DEINE AUFGABEN »
• A. Schreib aus der Forumsdiskussion über den Koi-Teich ein Stück Wort für Wort ab. Fang bei den Worten „Also bei 3,10€“ an und hör nach „teichinteressent (13. März 2017)“ auf.
• B. Setz die Forumsdiskussion über den Koi-Teich an der Stelle fort, an der sie endet.

# Koi Teich Unterhalt ( gepumpt )



## Michael H (12. März 2017)

Morsche

Hab Heute morgen mal meinen Zwischenzähler am Teich abgelesen .
Hab jetzt in einem Jahr knapp 2100 kw/h verbraucht .

Bei einem Wert von 21 cent die Stunde bin ich da bei knapp 450 Euro .
Jetzt noch mal das gleiche für Wasser ( aktuell hier 3,10 Euro je Kubig ) dazu , da wäre ich etwa bei 900 Euro im Jahr ( nur ) Unterhaltungs Kosten .
Das wären dann 75 Euro im Monat .

Da gibt es auf alle Fälle Teuere Hobby's ....

Und das alles bei einem Gepumpten Teich ....


----------



## teichinteressent (12. März 2017)

Hallo,
darf ich mal neugierig sein, bei welchem Stromverkäufer die kWh nur 21 Cent kostet.
25 bzw 26 gehe ich ja noch mit.


----------



## Teich4You (12. März 2017)

Vielleicht netto


----------



## Michael H (12. März 2017)

teichinteressent schrieb:


> Hallo,
> darf ich mal neugierig sein, bei welchem Stromverkäufer die kWh nur 21 Cent kostet.
> 25 bzw 26 gehe ich ja noch mit.


Hallo

Hab jetzt nochmal geschaut . Die 21 cent sind NT , HT 25 cent 

Das aber nichtsgroßartig an der Rechnung ändert , 3 - 4 Euro mehr im Monat machen den Bock ( Koi ) auch nicht Fett .


----------



## Christine (12. März 2017)

Michael H schrieb:


> bei einem Gepumpten Teich .


Von wem haste Dir denn den Teich gepumpt? Wer macht denn sowas?


----------



## Geisy (13. März 2017)

Ich fahr auch gleich mal nach Netto und frag nach Strom. Wusste gar nicht das die das haben.


----------



## mariohbs (13. März 2017)

Michael schrieb:
			
		

> aktuell hier 3,10 Euro je Kubig



Also bei 3,10€ gehe ich mal von "incl. Abwasser" aus und würde als erstes einen Gartenwasser-Zähler einbauen lassen / anmelden. Dann sparst da schon mal mindestens die Hälfte weil das Abwasser weg fällt


----------



## teichinteressent (13. März 2017)

Ich habe als Preis 1,39 Einheiten pro Kubikmeter gefunden.
Schmutzwasser kostet dort 1,92 Einheiten.
(Ich habe mal die Gemeindewerke als Anbieter genommen.)


----------



## Michael H (13. März 2017)

Hallo

Ja
Ja
und ja .....

Macht was ihr wollt, ich bin zu alt hierfür.

Ich bin dann mal hier raus ....


----------



## Zacky (13. März 2017)

VORLIEGENDE DATENSÄTZE »
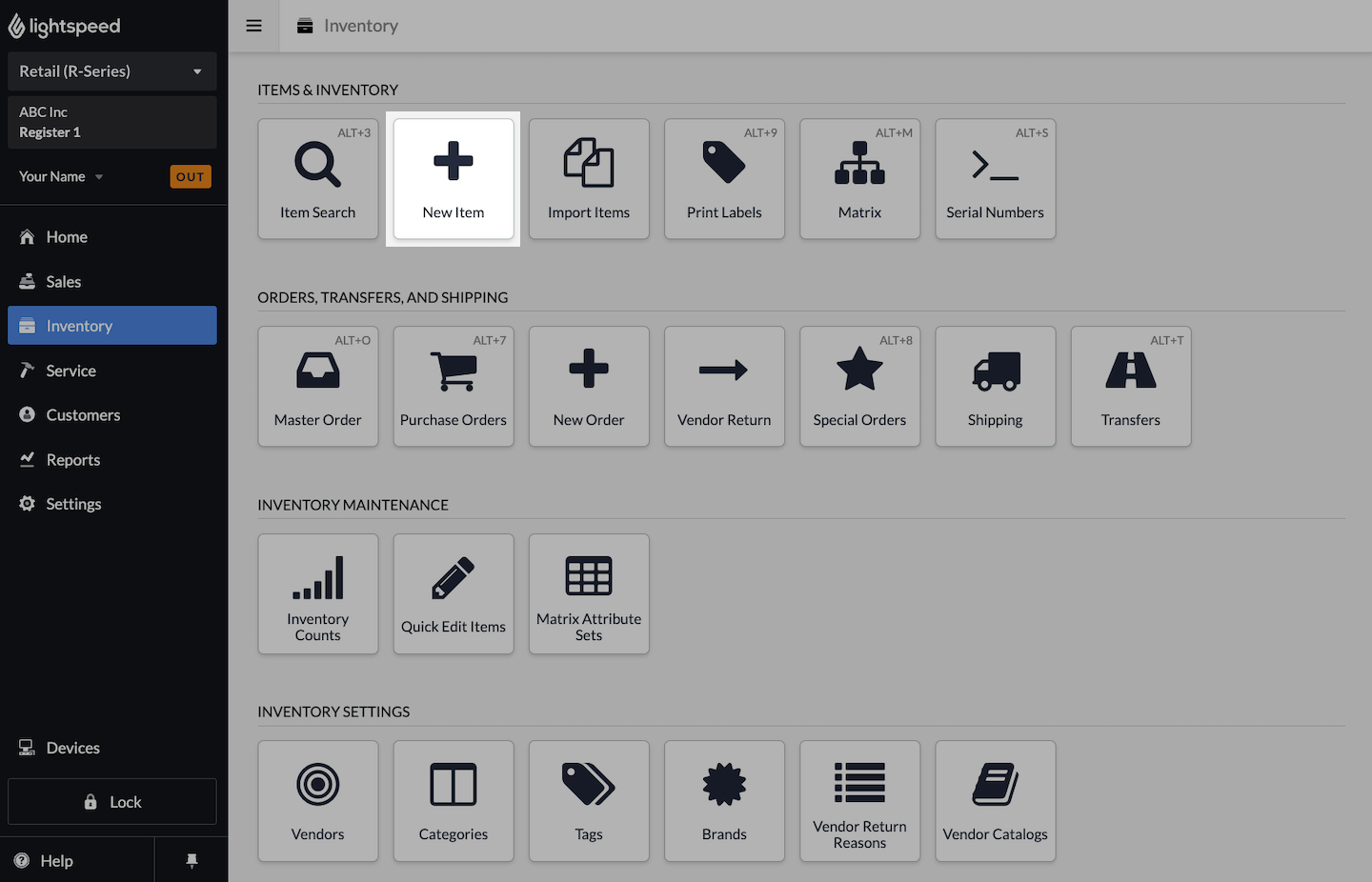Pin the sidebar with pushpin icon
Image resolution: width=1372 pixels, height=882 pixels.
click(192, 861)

--

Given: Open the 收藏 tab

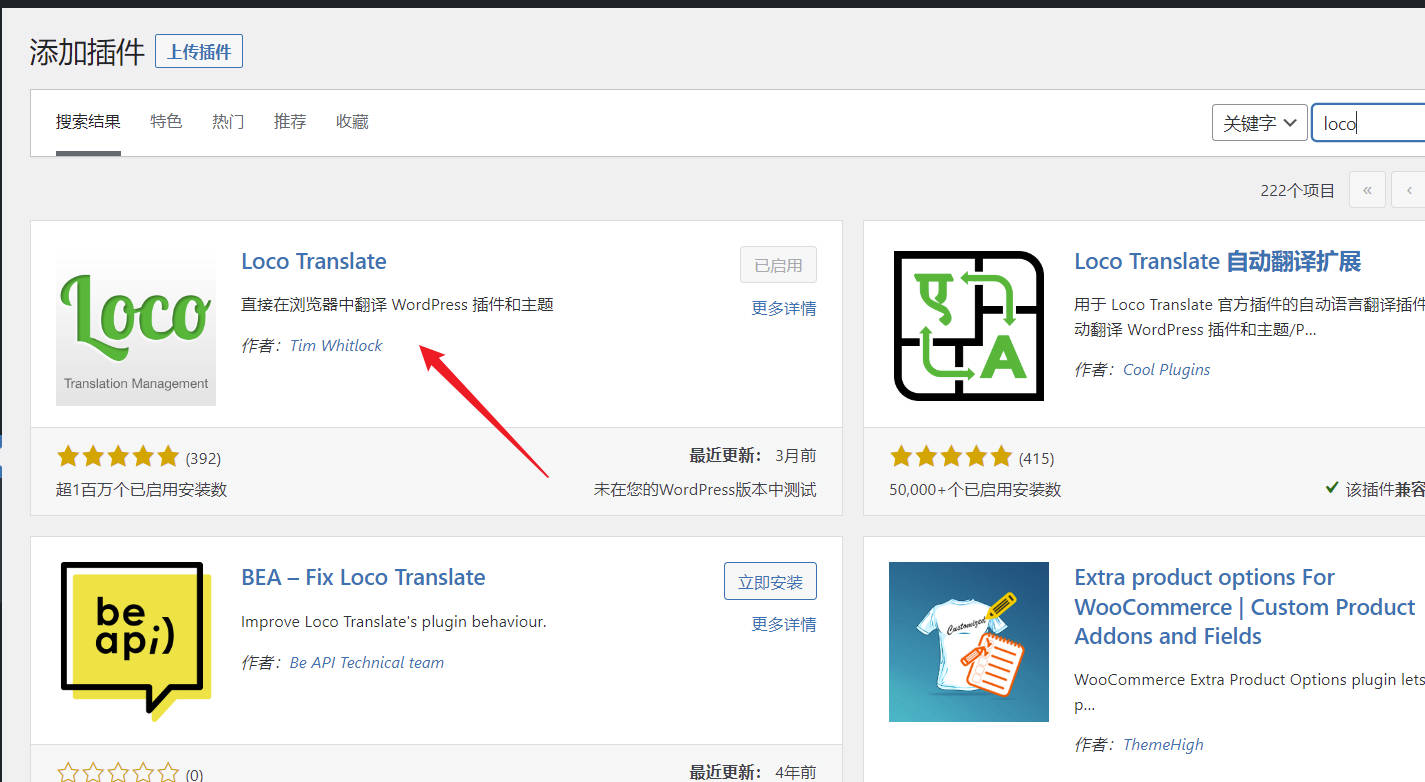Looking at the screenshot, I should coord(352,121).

--

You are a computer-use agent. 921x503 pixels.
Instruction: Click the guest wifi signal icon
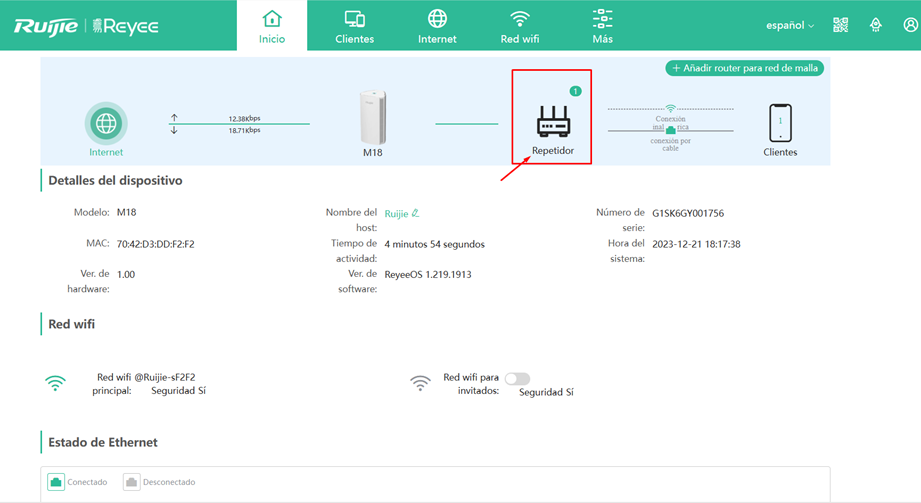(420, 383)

DEINE ANTWORTEN »
• A.
Also bei 3,10€ gehe ich mal von "incl. Abwasser" aus und würde als erstes einen Gartenwasser-Zähler einbauen lassen / anmelden. Dann sparst da schon mal mindestens die Hälfte weil das Abwasser weg fällt


----------



## teichinteressent (13. März 2017)

• B.
Ich habe das Thema bislang noch nicht so genau betrachtet und auch nur pauschal hochgerechnet, aber ich werde gerne mal demnächst bei mir an den Teichen den Stromzähler für je einen Monat mal anklemmen und den Stromverbrauch messen. Da ich ja Sommer wie Winter durchlaufen lasse, ohne wirklich was zu ändern, sollte man dies dann ja auch auf ein Jahresniveau hochrechnen können. Die Wasseruhr werde ich die Tage auch mal ablesen und beobachten. Nur habe ich keinen gepumpten Teich, aber so lässt sich evtl. ein etwaiger Vergleich darstellen.
Wichtig wäre evtl. - sofern man überhaupt vergleichen möchte - , dass man schon darauf eingeht,

Welche Teichgröße (Volumen) liegt jeweils vor?
Welches Umwälzvolumen wird gefahren?
Welche zusätzlichen Stromnutzer sind Bestandteil des Filters (UVC & Co)?
Ich denke schon, dass es evtl. doch immer wieder recht interessant sein kann - vor allem für Teichneulinge - was so ein Teich bei welcher Größe im Unterhalt an Kosten hat. Es ist ja öfters eine Frage die gestellt wird.

Na, was meint ihr? Macht das Sinn & ist es überhaupt erwünscht?


----------



## teichinteressent (13. März 2017)

Nutzt du eine UVC? Läuft die immer? Sonst geht das Hochrechnen nicht.


----------



## Zacky (13. März 2017)

Also ich nutze keine UVC. Meinst Du nicht, dass man das auf's Jahr hochrechnen kann, wenn ich bspw. von April bis September eine UVC zuschalte, welche dann auch wieder 24 Stunden in den 6 Monaten läuft und das auf die 12 Monate herunter rechne? Man kann ja auch die einzelnen Komponenten separat betrachten und berechnen.

Wie gesagt, war ja nur eine Idee.


----------



## Teich4You (13. März 2017)

Zacky schrieb:


> Na, was meint ihr? Macht das Sinn & ist es überhaupt erwünscht?


Macht Sinn.
Wer meinen Baustellenblog gesehen hat, hat vielleicht mitbekommen, das ich einen extra Zähler einbauen werde.
Vielleicht ist es eine Controller-Krankheit, aber ich muss das einfach wissen, was der Teich am Ende weg frisst und werde es schön in einer Statistik erfassen.
Wasserverbrauch ebenso. 
Futter für Fische, Medikamente, usw. nicht vergessen.
Reparaturen von mir aus auch noch. 
Ich sehe schon, das wird ein Datenparadies für mich.


----------



## Teich4You (13. März 2017)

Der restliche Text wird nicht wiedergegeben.